> 実施する作業:
A. 対象本文によると、Fig.8のサーフェスモデル像では血管外壁は何色で表現されているか答えなさい。
B. 対象本文の「Fig.6では同例をサーフェ」から「分岐部までには至らなかった。」までの部分を、「ポリゴン」を「多角形」に置き換えて書き直しなさい。
C. 対象本文の最後の文に続く文章を書きなさい。

> 対象本文:
════════════════════

Fig.6では同例をサーフェスモデル像として表示した場合である。このサーフェスモデル表示例では,三次元像を構成する各ポリゴンの表面に色彩だけでなく光沢と陰影を持たせる事により,面表示している。さらに視点からの各ポリゴンの表と裏を判別し,それぞれ異なる色彩を与える事により血管の外壁と内壁を容易に識別できるようにしてある。
19才程度のある程度成長した被検者では小児より肺が拡張しているため,描出される冠動脈部位はこの後の川崎病例に示すような左前下降枝,回旋枝の分岐部までには至らなかった。
4-3川崎病例
川崎病例として左冠動脈主幹部に発生した瘤形成による血管拡張部位の三次元像構築例を2例示す。Fig.7は15才女性での大動脈造影像であり,同症例の三次元像構築例がFig.8である。この図は正面より右方向に30°上方へ30°回転させた視点でのサーフェスモデル像であり血管外壁を赤色,内壁を黄白色にて表現している。この三次元再構築像からは左冠動脈主幹部全体に見られる拡張の様子を見る事ができ,左前下降枝,回旋枝の分岐状態等の細部を検討する事も可能である。Fig.9は6才女性での大動脈造影像であり,同症例の三次元像構築をFig.10に示す。Fig.10はFig.8と同じ表現法を用いたサーフェスモデル像であり,やはり前例と同じく血管外壁を赤色,内壁を黄白色にて表現している。この症例では前症例よりも著しい瘤形成を見ることができ,その空間的な広がりの様子を観察する事ができる。また,左冠動脈主幹部が比較的短く,左回旋枝,下行枝の分岐が同一平面上に有る事等も知る事ができる。

════════════════════

> 掲載一覧:

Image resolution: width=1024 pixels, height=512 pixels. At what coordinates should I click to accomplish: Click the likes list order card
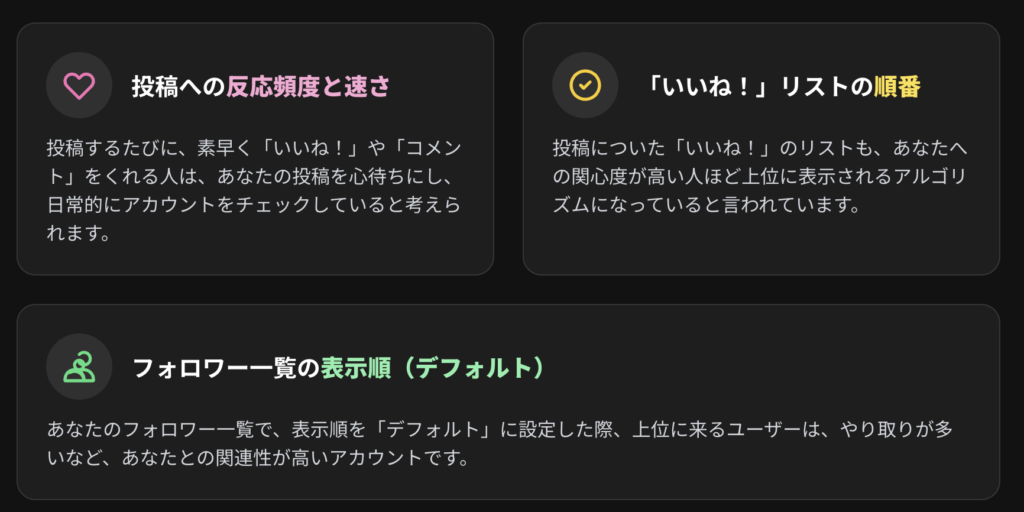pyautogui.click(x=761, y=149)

════════════════════

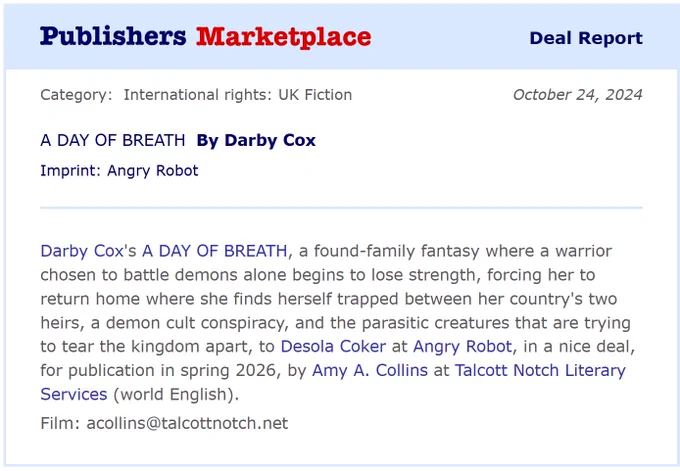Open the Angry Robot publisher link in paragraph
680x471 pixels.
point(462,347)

════════════════════

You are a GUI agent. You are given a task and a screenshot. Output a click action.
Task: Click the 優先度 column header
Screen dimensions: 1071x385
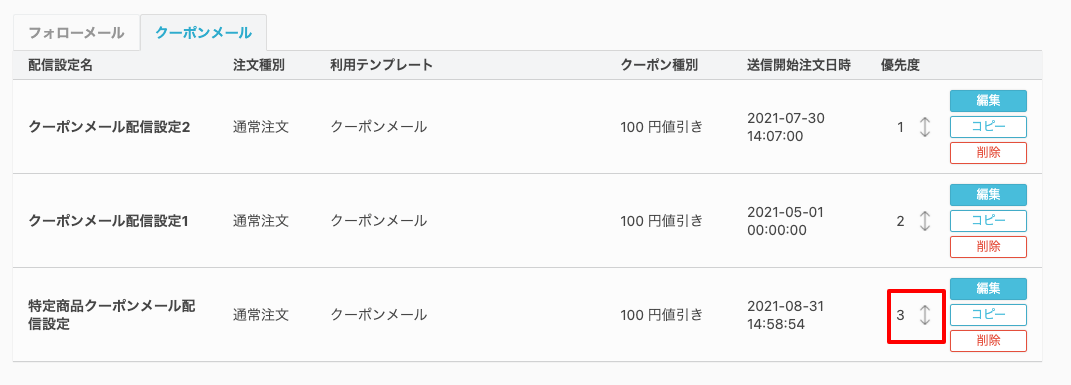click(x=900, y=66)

════════════════════

> 作業への解答:
A. 赤色で表現されている。

B.
Fig.6では同例をサーフェスモデル像として表示した場合である。このサーフェスモデル表示例では,三次元像を構成する各多角形の表面に色彩だけでなく光沢と陰影を持たせる事により,面表示している。さらに視点からの各多角形の表と裏を判別し,それぞれ異なる色彩を与える事により血管の外壁と内壁を容易に識別できるようにしてある。
19才程度のある程度成長した被検者では小児より肺が拡張しているため,描出される冠動脈部位はこの後の川崎病例に示すような左前下降枝,回旋枝の分岐部までには至らなかった。

C.
5考察
5-1正常例における冠動脈三次元像
Fig.5の正常例における冠動脈三次元像のワイヤフレーム表示では大動脈に対する左冠動脈主幹部走行の相対的位置を把握するのに適しているといえる。特に視点を回転して大動脈の後方に冠動脈が位置した場合でもその位置と方向を知る事ができる。ワイヤフレームモデル像は一種の透視像であるため,視点前方の物体により後方の物体が隠れる事がない。よってこのように像全体の形状を把握するためには良い表示方法である。しかしワイヤフレームモデル表示法では曲面の一部での凹凸が不明確となったり,血栓など複雑な表面構造を持つ物体の表現の際には画像が煩雑となる場合もあり,このような目的での観察に際してはサーフェスモデル表示を行なうことが好ましいと言える。
Fig,6のサーフェスモデル表示例では血管像表面に色彩と陰影を与える事によりさらに実視に近い印象で観察できる様になった。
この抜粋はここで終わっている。